__Your instructions__. Reproduce everything from the line containing "Select the label 'fc = 0.09'" down to the line containing "click(x=284, y=314)", both included, leaving the requests unchanged. Multiply every click coordinate in the answers by 0.3 and round each result to a whole number, with halves rounded up.

__Available data__.

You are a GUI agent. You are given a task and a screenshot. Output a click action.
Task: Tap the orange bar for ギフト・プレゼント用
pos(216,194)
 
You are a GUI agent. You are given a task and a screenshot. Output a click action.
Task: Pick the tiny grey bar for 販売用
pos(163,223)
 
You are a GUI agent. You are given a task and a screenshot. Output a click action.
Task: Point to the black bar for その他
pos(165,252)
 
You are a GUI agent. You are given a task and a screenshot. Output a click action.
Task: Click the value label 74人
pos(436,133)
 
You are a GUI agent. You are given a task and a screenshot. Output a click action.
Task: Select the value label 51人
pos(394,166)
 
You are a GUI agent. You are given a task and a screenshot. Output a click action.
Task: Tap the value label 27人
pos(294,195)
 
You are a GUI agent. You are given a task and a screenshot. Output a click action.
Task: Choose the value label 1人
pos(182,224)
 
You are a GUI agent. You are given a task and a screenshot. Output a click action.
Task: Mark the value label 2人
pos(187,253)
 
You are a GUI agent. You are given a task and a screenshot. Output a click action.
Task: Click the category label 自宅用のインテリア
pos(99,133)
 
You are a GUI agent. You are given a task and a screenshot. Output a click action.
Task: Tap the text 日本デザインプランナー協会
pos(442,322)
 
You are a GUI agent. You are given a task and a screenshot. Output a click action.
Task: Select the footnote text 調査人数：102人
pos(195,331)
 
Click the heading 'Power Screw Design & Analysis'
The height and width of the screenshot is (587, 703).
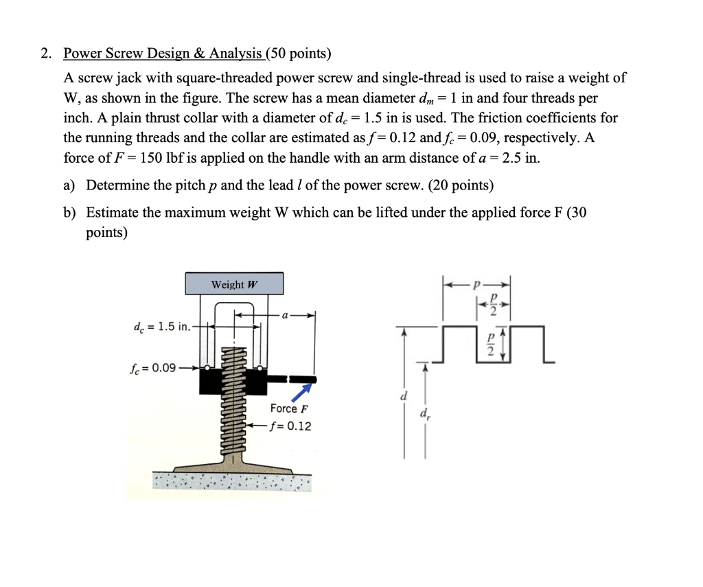click(x=163, y=54)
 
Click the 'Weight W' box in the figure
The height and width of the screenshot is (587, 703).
click(x=234, y=284)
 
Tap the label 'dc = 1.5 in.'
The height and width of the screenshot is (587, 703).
click(x=162, y=326)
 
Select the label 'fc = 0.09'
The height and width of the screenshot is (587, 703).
click(x=152, y=367)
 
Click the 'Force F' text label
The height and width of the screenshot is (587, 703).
click(x=289, y=409)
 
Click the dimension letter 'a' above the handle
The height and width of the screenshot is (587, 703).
click(x=284, y=314)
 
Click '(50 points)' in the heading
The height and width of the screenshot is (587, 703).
click(x=297, y=54)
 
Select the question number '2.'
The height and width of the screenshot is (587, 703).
click(x=46, y=54)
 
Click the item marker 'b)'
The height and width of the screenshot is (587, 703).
click(x=70, y=213)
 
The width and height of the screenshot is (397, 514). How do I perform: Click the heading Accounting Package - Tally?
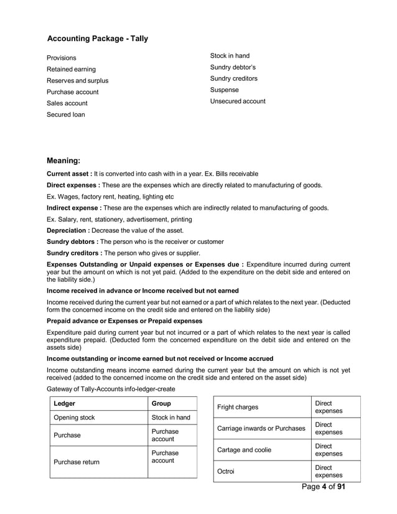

__Solution for this exercise__.
Select the label 'fc = 0.09'
The height and width of the screenshot is (587, 703).
click(x=46, y=110)
 
Click the 'Force F' text label
The height and width of the screenshot is (587, 703).
click(x=87, y=123)
 
Click the dimension letter 'a' above the handle
The height and width of the screenshot is (587, 703).
click(x=85, y=94)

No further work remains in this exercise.